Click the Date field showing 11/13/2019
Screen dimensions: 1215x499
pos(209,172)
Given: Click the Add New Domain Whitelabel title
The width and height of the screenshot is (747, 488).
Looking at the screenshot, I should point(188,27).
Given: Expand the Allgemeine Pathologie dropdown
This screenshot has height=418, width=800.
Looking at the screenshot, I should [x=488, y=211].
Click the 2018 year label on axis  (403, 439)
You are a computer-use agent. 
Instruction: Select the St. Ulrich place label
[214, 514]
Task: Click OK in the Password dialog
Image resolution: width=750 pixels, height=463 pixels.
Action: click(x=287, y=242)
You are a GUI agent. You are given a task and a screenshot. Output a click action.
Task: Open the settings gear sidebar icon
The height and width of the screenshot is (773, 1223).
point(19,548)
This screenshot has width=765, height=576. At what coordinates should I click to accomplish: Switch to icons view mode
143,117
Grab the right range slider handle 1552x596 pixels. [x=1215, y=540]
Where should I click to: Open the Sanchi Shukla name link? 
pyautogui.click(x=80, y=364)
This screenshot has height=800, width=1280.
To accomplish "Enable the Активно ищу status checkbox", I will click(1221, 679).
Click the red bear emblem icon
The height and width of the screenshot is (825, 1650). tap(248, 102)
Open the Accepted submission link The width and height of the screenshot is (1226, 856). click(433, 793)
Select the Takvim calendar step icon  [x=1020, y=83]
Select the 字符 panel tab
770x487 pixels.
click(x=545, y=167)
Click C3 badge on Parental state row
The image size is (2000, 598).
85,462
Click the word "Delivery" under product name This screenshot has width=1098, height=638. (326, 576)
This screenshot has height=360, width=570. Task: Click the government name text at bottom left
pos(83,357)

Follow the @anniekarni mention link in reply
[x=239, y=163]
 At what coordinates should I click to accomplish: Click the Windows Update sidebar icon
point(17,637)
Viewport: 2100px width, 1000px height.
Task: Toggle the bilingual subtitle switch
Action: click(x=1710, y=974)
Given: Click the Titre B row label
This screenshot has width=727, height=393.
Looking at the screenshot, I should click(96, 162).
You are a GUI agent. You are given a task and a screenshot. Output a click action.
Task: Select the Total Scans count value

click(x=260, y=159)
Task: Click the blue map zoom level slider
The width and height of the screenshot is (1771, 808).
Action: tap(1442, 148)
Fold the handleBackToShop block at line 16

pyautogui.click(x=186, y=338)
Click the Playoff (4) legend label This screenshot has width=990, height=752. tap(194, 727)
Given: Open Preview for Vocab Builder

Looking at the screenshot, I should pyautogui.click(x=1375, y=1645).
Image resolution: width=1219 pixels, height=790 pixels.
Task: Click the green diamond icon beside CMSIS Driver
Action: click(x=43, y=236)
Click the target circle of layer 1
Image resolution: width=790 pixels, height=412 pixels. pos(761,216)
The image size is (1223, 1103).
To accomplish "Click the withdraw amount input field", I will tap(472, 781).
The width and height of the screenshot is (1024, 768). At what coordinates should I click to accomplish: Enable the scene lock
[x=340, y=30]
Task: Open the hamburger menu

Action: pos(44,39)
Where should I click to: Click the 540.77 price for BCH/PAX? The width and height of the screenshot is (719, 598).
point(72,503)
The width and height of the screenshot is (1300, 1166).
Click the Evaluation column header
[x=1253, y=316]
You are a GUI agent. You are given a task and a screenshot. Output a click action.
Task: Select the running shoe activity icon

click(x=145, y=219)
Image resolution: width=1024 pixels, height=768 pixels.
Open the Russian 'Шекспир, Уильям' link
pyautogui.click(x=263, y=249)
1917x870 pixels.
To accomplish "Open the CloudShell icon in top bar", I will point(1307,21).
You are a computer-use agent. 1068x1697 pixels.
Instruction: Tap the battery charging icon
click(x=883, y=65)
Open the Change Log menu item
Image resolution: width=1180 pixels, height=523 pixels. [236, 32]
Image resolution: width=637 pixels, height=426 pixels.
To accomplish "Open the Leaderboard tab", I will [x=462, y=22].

**Assigned task:**
Every record should be given again without alteration.

**Solution to this exercise:**
Click the Date field showing 11/13/2019
Screen dimensions: 1215x499
pos(209,172)
Given: Click the Add New Domain Whitelabel title
The width and height of the screenshot is (747, 488).
Looking at the screenshot, I should point(188,27).
Given: Expand the Allgemeine Pathologie dropdown
This screenshot has height=418, width=800.
Looking at the screenshot, I should [x=488, y=211].
Click the 2018 year label on axis  (403, 439)
You are a computer-use agent. 
Instruction: Select the St. Ulrich place label
[214, 514]
Task: Click OK in the Password dialog
Image resolution: width=750 pixels, height=463 pixels.
Action: click(x=287, y=242)
You are a GUI agent. You are given a task and a screenshot. Output a click action.
Task: Open the settings gear sidebar icon
The height and width of the screenshot is (773, 1223).
point(19,548)
This screenshot has width=765, height=576. At what coordinates should I click to accomplish: Switch to icons view mode
143,117
Grab the right range slider handle 1552x596 pixels. [x=1215, y=540]
Where should I click to: Open the Sanchi Shukla name link? 
pyautogui.click(x=80, y=364)
This screenshot has height=800, width=1280.
To accomplish "Enable the Активно ищу status checkbox", I will click(1221, 679).
Click the red bear emblem icon
The height and width of the screenshot is (825, 1650). tap(248, 102)
Open the Accepted submission link The width and height of the screenshot is (1226, 856). click(433, 793)
Select the Takvim calendar step icon  [x=1020, y=83]
Select the 字符 panel tab
770x487 pixels.
click(x=545, y=167)
Click C3 badge on Parental state row
The image size is (2000, 598).
85,462
Click the word "Delivery" under product name This screenshot has width=1098, height=638. (326, 576)
This screenshot has height=360, width=570. Task: Click the government name text at bottom left
pos(83,357)

Follow the @anniekarni mention link in reply
[x=239, y=163]
 At what coordinates should I click to accomplish: Click the Windows Update sidebar icon
point(17,637)
Viewport: 2100px width, 1000px height.
Task: Toggle the bilingual subtitle switch
Action: click(x=1710, y=974)
Given: Click the Titre B row label
This screenshot has width=727, height=393.
Looking at the screenshot, I should click(96, 162).
You are a GUI agent. You are given a task and a screenshot. Output a click action.
Task: Select the Total Scans count value

click(x=260, y=159)
Task: Click the blue map zoom level slider
The width and height of the screenshot is (1771, 808).
Action: tap(1442, 148)
Fold the handleBackToShop block at line 16

pyautogui.click(x=186, y=338)
Click the Playoff (4) legend label This screenshot has width=990, height=752. tap(194, 727)
Given: Open Preview for Vocab Builder

Looking at the screenshot, I should pyautogui.click(x=1375, y=1645).
Image resolution: width=1219 pixels, height=790 pixels.
Task: Click the green diamond icon beside CMSIS Driver
Action: click(x=43, y=236)
Click the target circle of layer 1
Image resolution: width=790 pixels, height=412 pixels. pos(761,216)
The image size is (1223, 1103).
To accomplish "Click the withdraw amount input field", I will tap(472, 781).
The width and height of the screenshot is (1024, 768). At what coordinates should I click to accomplish: Enable the scene lock
[x=340, y=30]
Task: Open the hamburger menu

Action: pos(44,39)
Where should I click to: Click the 540.77 price for BCH/PAX? The width and height of the screenshot is (719, 598).
point(72,503)
The width and height of the screenshot is (1300, 1166).
Click the Evaluation column header
[x=1253, y=316]
You are a GUI agent. You are given a task and a screenshot. Output a click action.
Task: Select the running shoe activity icon

click(x=145, y=219)
Image resolution: width=1024 pixels, height=768 pixels.
Open the Russian 'Шекспир, Уильям' link
pyautogui.click(x=263, y=249)
1917x870 pixels.
To accomplish "Open the CloudShell icon in top bar", I will point(1307,21).
You are a computer-use agent. 1068x1697 pixels.
Instruction: Tap the battery charging icon
click(x=883, y=65)
Open the Change Log menu item
Image resolution: width=1180 pixels, height=523 pixels. [236, 32]
Image resolution: width=637 pixels, height=426 pixels.
To accomplish "Open the Leaderboard tab", I will [x=462, y=22].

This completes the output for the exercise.